A major logistical challenge that impedes more widespread adoption of such analyses is continuing uncertainty about the stability of immune biomarkers in plasma, serum or tissue culture samples to repeated analysis. Repetitive freezing and thawing (F/T) cycles can induce protein instability and aggregation [23, 24]. Among immune biomarkers in complex biological fluids (i.e. plasma, culture supernatants), some studies indicate extreme sensitivity, while others report that minimal variance results from the limited number of F/T cycles that are typically required. This controversy may arise from the limited number of cytokine biomarkers that have been examined to date, the small sample sizes often utilized (i.e. frequently < 10 individuals), the fact that several biomarkers examined are typically undetectable or at the limits of assay sensitivity in much of the healthy population examined (i.e. IL-6), hence substitution of spiked recombinant commercial proteins occurs as a surrogate for in vivo biomarkers. To an even greater extent than discovery based research projects which examine 20–40 individuals, cohorts face extensive logistical difficulties that prohibit analyses without repeated cycles of F/T [2527].

Here we test the hypothesis that exposure of immune pro- and anti-inflammatory biomarkers to at least five repeated F/T cycles introduces acceptable (i.e. minimal and predictable) variation.
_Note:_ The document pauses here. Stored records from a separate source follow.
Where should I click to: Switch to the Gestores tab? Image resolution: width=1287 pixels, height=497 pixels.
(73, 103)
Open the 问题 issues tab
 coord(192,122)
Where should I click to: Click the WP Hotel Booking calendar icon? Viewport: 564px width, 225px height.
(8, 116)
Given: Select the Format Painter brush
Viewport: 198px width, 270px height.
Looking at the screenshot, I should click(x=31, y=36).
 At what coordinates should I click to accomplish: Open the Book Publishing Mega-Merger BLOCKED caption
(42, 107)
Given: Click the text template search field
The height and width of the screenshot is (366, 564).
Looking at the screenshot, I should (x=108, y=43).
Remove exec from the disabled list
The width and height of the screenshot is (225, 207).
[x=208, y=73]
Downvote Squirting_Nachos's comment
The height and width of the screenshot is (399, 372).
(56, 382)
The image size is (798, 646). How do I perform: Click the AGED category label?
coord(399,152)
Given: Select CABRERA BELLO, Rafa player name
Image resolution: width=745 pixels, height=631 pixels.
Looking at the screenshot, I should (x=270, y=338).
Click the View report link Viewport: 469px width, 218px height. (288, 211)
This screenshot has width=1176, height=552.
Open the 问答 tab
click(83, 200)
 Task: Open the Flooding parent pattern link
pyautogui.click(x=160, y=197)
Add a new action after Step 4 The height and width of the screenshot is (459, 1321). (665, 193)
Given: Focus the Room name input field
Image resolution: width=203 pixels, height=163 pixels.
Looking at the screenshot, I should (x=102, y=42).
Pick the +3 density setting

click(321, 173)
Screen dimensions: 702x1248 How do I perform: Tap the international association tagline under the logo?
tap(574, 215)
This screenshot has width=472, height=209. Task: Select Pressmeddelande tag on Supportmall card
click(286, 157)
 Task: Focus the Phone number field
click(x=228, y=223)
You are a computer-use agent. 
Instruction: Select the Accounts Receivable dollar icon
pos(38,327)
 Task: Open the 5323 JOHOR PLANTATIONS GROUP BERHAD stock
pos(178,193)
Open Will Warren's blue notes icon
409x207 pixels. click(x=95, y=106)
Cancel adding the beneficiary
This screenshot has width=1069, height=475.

Using a panel of 14 pro-inflammatory (CCL2, CXCL10, IL-18, TNFα, IL-6), anti-inflammatory (IL-10, sTNF-RII, IL-1Ra), acute phase proteins (CRP, PTX3) and other biomarkers (sST2, IL-1RAcP) of inflammatory disorders previously linked to asthma, other atopic disorders [2831] and a wide range of other chronic inflammatory conditions in humans, we quantify the sensitivity to initial freezing as well as to repeated F/T cycles that are inevitable if large studies incorporate analyses of immunological intermediate phenotypes. The findings demonstrate that a broad panel of pro-inflammatory, anti-inflammatory, acute phase proteins and other biomarkers of inflammatory diseases are readily amenable to analysis and should be more widely incorporated in large human cohort studies.

Methods

Participants

The Canadian Healthy Infant Longitudinal Development (CHILD) Study is a prospective longitudinal birth cohort of >3500 neonates [32]. In this report, following approval by the University of Manitoba Health Research Ethics Board, and written informed consent from each participant or their parent/guardian, non-fasting venous blood was obtained at the Winnipeg site to yield plasma and serum samples from 140 randomly selected participants (children and their parents).

Sample preparation

Peripheral blood was collected by venipuncture and used for plasma, serum and isolation of PBMC [33]. Briefly, samples were kept at room temperature during transport and prior to processing. Plasma was collected from 10-mL heparin Vacutainer tubes (BD, Mississauga, Canada) by centrifugation (500g, 10 min). Serum was collected from 6-mL silica-coated Vacutainer tubes (BD) by centrifugation (1000g, 10 min). Replicate plasma and serum sample aliquots (300 μL each) were prepared from each individual and then used within 24 h without freezing and were frozen at −80 °C for one or five F/T cycles before analysis. All analyses were performed comparing paired samples from the same individuals. Because the goal was to determine the impact of repeated changes of state (i.e. freeze/thawing) on plasma and supernatant samples, rather than how many months or years a sample could be stored and retain its integrity, all samples that underwent freeze thaw cycles were carried out within 24 h when comparing never frozen plasma or culture supernatant with samples subjected to one or five F/T cycles. Paired analyses of one versus five F/T cycles were carried out with storage at −80 °C for a few days to a month in total. Samples were handled using standard laboratory conditions: thawed rapidly at 37 °C then kept on ice until analyzed.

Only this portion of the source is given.